Print, from the listing below, the lines starting at the line containing "The width and height of the screenshot is (534, 631)." and ending at the line containing "Given: Click the magnifying glass search icon", exactly as they stand, and print nothing else.

## PROVIDED INFORMATION
______________________________

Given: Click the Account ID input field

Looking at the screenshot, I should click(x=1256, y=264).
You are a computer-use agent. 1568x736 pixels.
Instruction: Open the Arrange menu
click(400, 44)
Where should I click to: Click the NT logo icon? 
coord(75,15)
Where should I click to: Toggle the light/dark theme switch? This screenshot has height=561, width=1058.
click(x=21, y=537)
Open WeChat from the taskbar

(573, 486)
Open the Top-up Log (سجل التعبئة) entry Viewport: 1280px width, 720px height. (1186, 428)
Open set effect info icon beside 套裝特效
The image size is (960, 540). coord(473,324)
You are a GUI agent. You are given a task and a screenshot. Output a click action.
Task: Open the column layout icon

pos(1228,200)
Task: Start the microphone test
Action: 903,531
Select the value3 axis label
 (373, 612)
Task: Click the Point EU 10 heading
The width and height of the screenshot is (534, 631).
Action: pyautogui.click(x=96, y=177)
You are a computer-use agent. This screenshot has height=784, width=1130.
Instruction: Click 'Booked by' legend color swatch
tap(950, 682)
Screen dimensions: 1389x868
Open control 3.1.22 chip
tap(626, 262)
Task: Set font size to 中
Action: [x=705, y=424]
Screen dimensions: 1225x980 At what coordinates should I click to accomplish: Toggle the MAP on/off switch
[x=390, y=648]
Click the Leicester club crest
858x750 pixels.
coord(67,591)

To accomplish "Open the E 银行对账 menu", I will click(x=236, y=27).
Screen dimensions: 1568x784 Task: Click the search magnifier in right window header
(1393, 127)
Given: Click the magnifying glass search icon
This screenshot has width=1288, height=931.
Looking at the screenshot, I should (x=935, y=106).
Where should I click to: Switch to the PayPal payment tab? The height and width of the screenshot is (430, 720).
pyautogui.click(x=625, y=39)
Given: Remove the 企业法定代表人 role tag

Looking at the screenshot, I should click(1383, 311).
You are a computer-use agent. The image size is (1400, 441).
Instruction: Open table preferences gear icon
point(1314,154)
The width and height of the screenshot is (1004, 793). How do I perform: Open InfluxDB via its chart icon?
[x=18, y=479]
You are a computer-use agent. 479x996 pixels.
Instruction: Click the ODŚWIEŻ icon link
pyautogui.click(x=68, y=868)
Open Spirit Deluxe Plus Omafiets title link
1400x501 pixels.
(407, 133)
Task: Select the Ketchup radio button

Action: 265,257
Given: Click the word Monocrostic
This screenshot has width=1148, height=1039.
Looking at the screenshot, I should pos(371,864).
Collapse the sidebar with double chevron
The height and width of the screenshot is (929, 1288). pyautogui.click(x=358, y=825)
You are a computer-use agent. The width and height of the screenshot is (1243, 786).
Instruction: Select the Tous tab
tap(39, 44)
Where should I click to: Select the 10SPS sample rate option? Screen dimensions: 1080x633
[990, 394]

______________________________

## REPLY
The width and height of the screenshot is (534, 631).
Action: pyautogui.click(x=96, y=177)
You are a computer-use agent. This screenshot has height=784, width=1130.
Instruction: Click 'Booked by' legend color swatch
tap(950, 682)
Screen dimensions: 1389x868
Open control 3.1.22 chip
tap(626, 262)
Task: Set font size to 中
Action: [x=705, y=424]
Screen dimensions: 1225x980 At what coordinates should I click to accomplish: Toggle the MAP on/off switch
[x=390, y=648]
Click the Leicester club crest
858x750 pixels.
coord(67,591)

To accomplish "Open the E 银行对账 menu", I will click(x=236, y=27).
Screen dimensions: 1568x784 Task: Click the search magnifier in right window header
(1393, 127)
Given: Click the magnifying glass search icon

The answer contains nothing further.